[Your objective] Please repeat exactly, and only, the lines from the one containing "Click the link icon for Order 2686" through the end of the records below, with no pictures.
☆ ☆ ☆ ☆
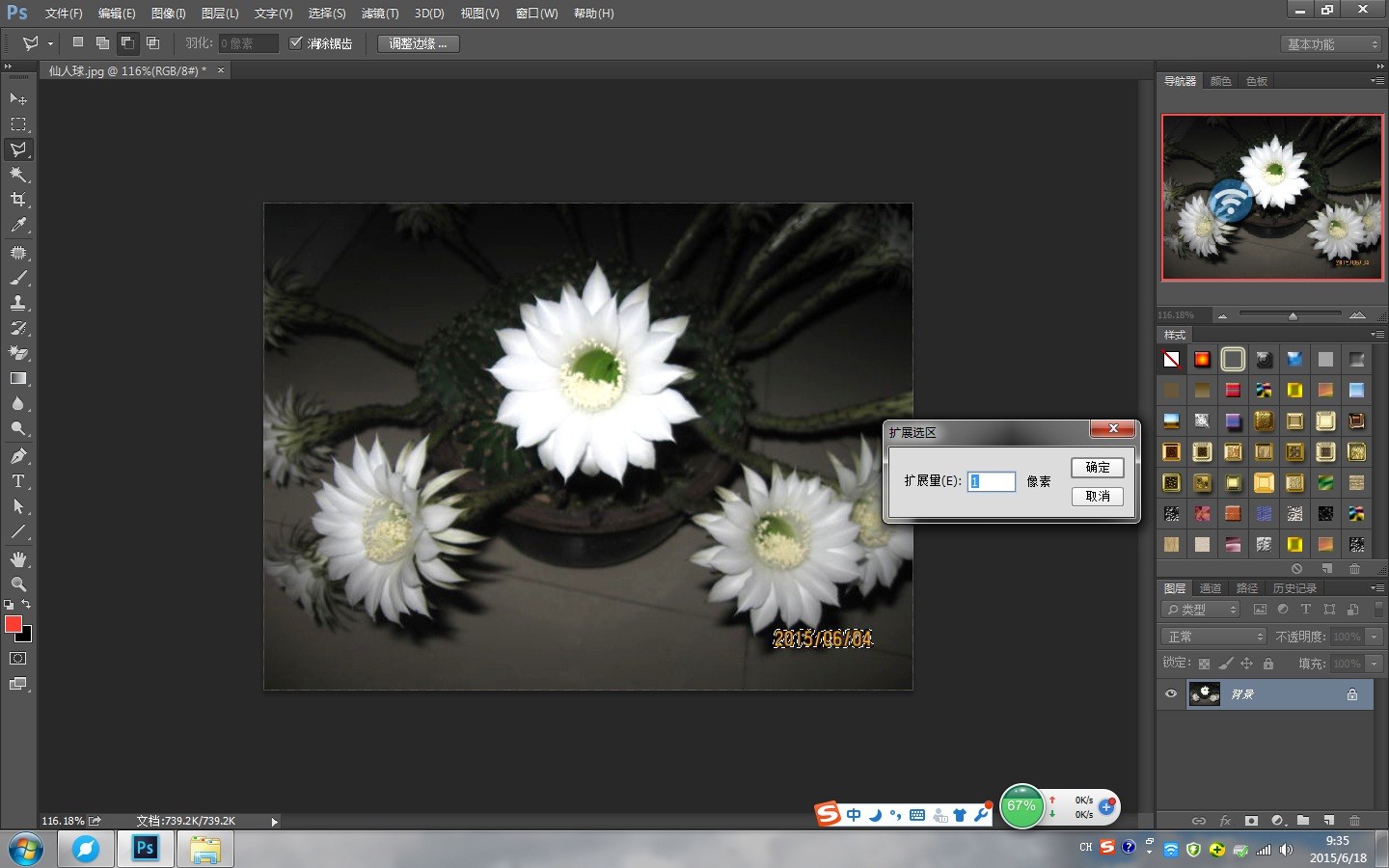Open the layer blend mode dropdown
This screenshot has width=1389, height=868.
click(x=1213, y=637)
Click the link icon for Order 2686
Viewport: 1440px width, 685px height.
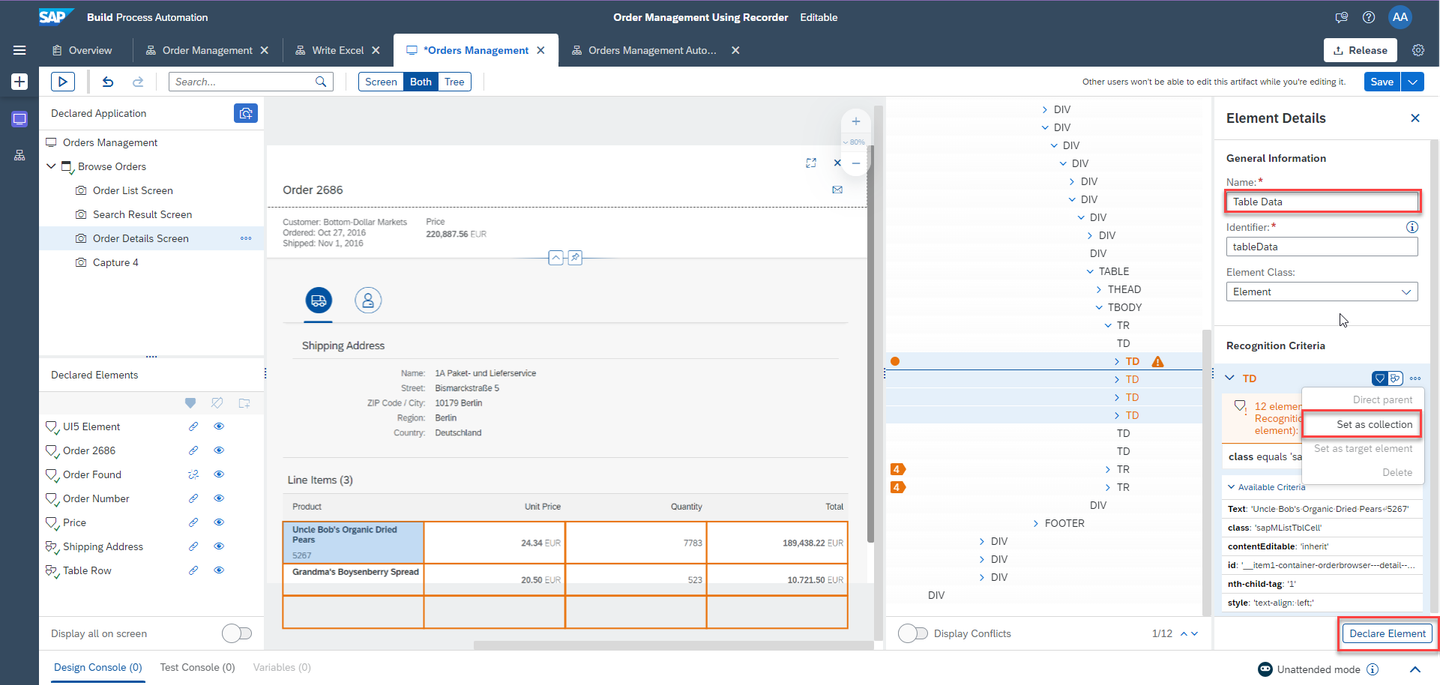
☆ ☆ ☆ ☆
[Response to the task]
Click the link icon for Order 2686
Viewport: 1440px width, 685px height.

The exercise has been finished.